- _Суть задания_
Оформите как таблицу Markdown со столбцами «Номер» и «Строка» только строки от строки с "The height and" до строки с "click(656, 105)", обе включительно. Пустые строки и картинки в таблицу не включайте.

- _Данные для обработки_
-=-=-=-=-

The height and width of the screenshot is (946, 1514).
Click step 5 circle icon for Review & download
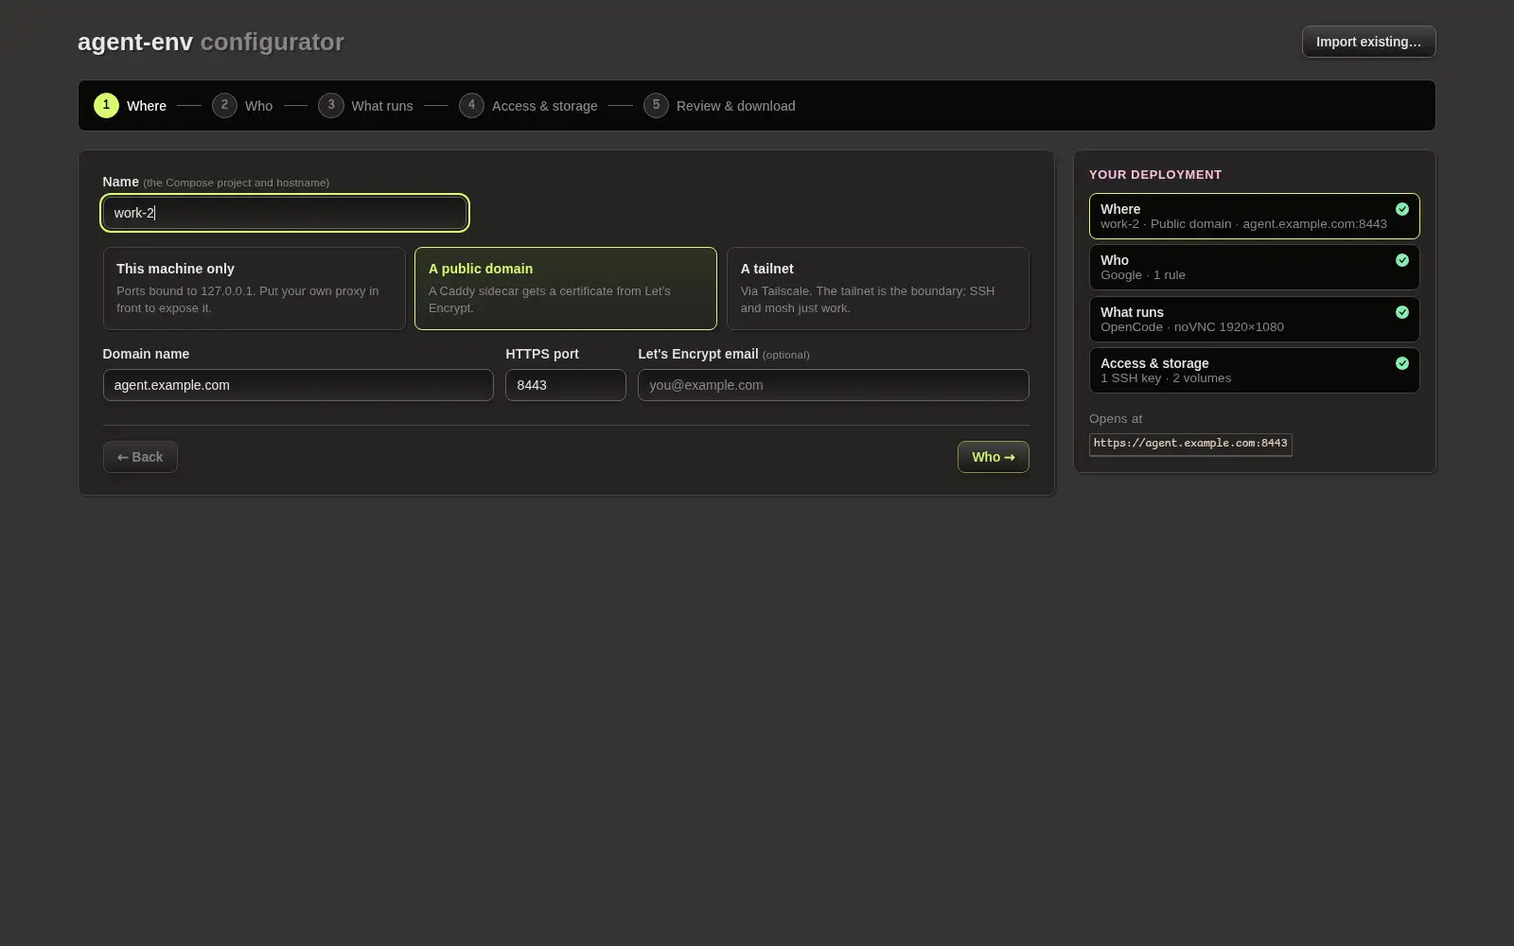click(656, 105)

-=-=-=-=-

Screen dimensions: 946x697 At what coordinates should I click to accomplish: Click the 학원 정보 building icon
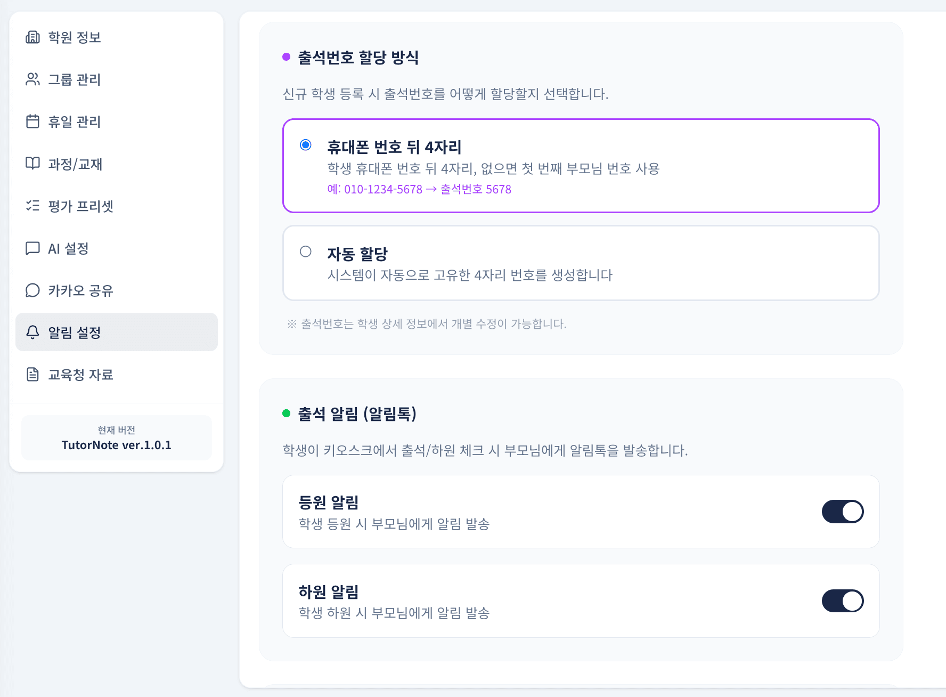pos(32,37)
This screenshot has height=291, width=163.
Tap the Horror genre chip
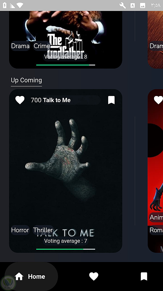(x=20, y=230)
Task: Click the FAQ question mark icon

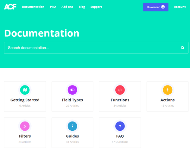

-=-=-=-=-

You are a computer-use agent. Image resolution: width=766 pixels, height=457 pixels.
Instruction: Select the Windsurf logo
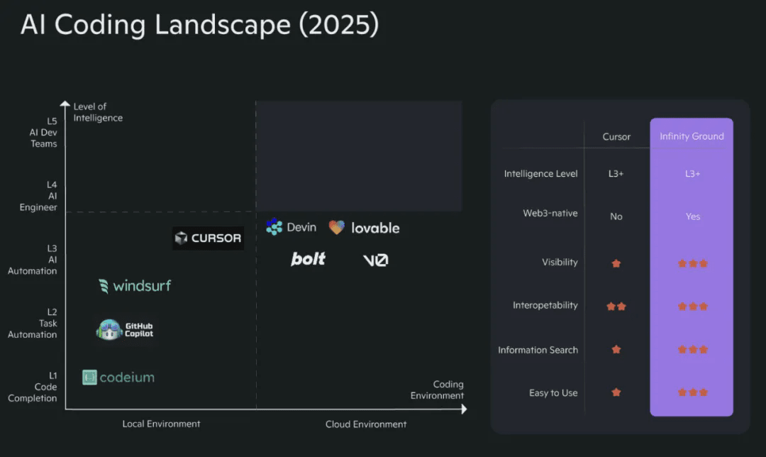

-=-=-=-=-

- _Решение_
| Номер | Строка |
|---|---|
| 1 | The height and width of the screenshot is (946, 1514). |
| 2 | Click step 5 circle icon for Review & download |
| 3 | click(656, 105) |